As a historical archaeologist working with the Oregon Chinese Diaspora Project, Chelsea Rose shares in an effort to elevate stories of the state’s early Chinese residents.
Over the past eight years, the project has studied several archaeological sites in southern and Eastern Oregon that offer clues to those stories, such as mining and railroad camps. In a Thursday lecture at the Astoria Library, Rose will detail discoveries the project has made while offering a platform for Astorians to contribute stories of their own.
Chinese immigrants have played a significant role in Astoria’s history and development.
By 1881, more than 3,000 called the mouth of the Columbia River home, including many who worked in the river’s salmon canneries. A Chinatown district in Astoria continued for several blocks along Astor and Bond streets, lined with mercantiles and boardinghouses.
That changed with shifts in labor and discriminatory policies like the Chinese Exclusion Act of 1882, which was the first federal law to deny entrance to the U.S. based strictly on ethnicity. Residents also faced discrimination on a local level, including from Tri-Weekly Astorian publisher Clinton DeWitt Ireland.

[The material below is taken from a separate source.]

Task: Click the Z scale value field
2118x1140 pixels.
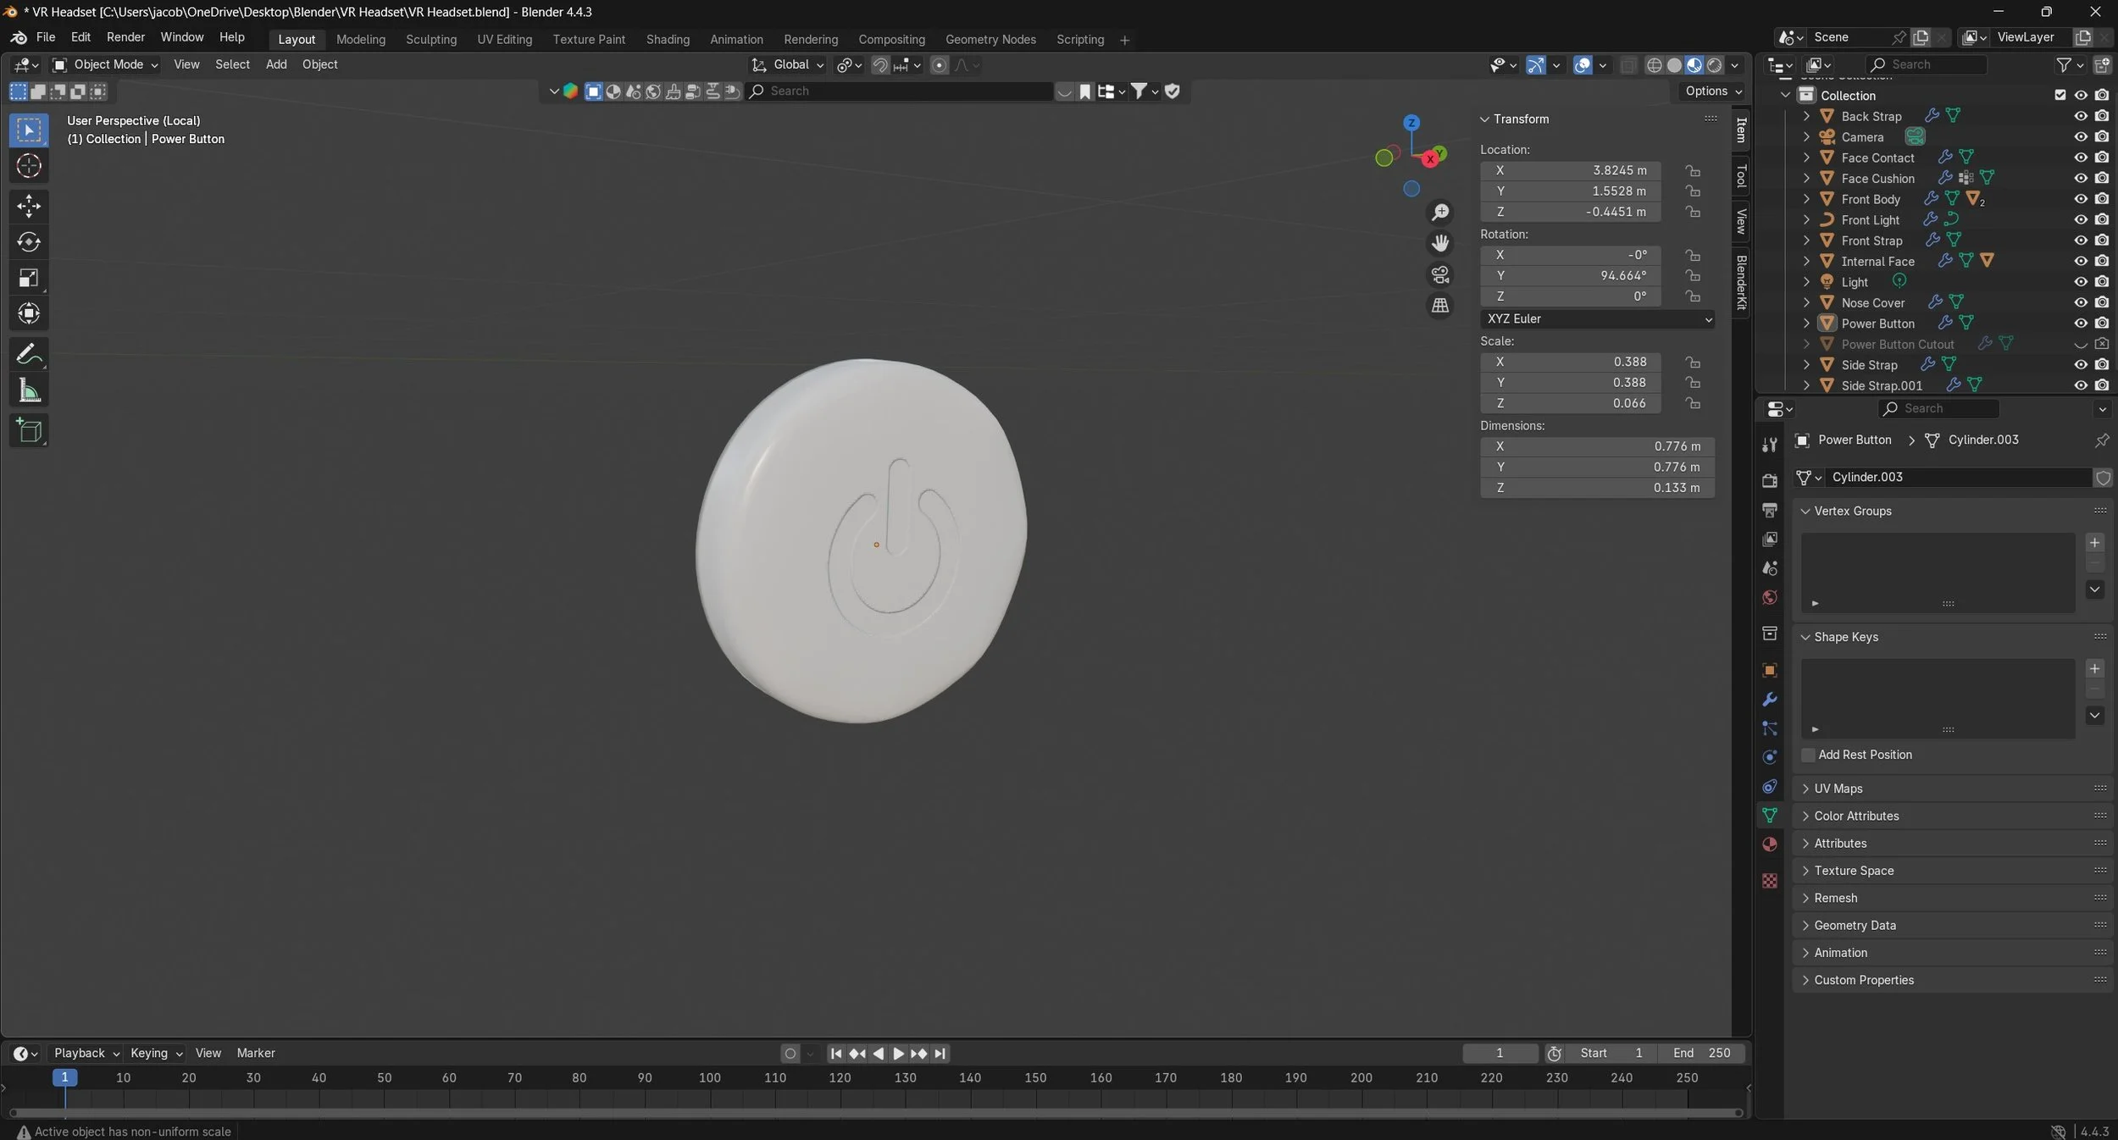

Much of Astoria’s Chinatown was demolished in the 1940s with the widening and rerouting of Marine Drive.
But the influence of its residents endures. The Garden of Surging Waves, a city park on the corner of 11th and Duane streets, tells of their contributions to train lines, roads and river jetties.
Those are the sorts of stories the statewide project is interested in telling.
Rose, whose work focuses on the settlement and development of the American West, is the director of Southern Oregon University’s Laboratory of Anthropology. Her recent book, “Chinese Diaspora Archaeology in North America,” is available from the University Press of Florida.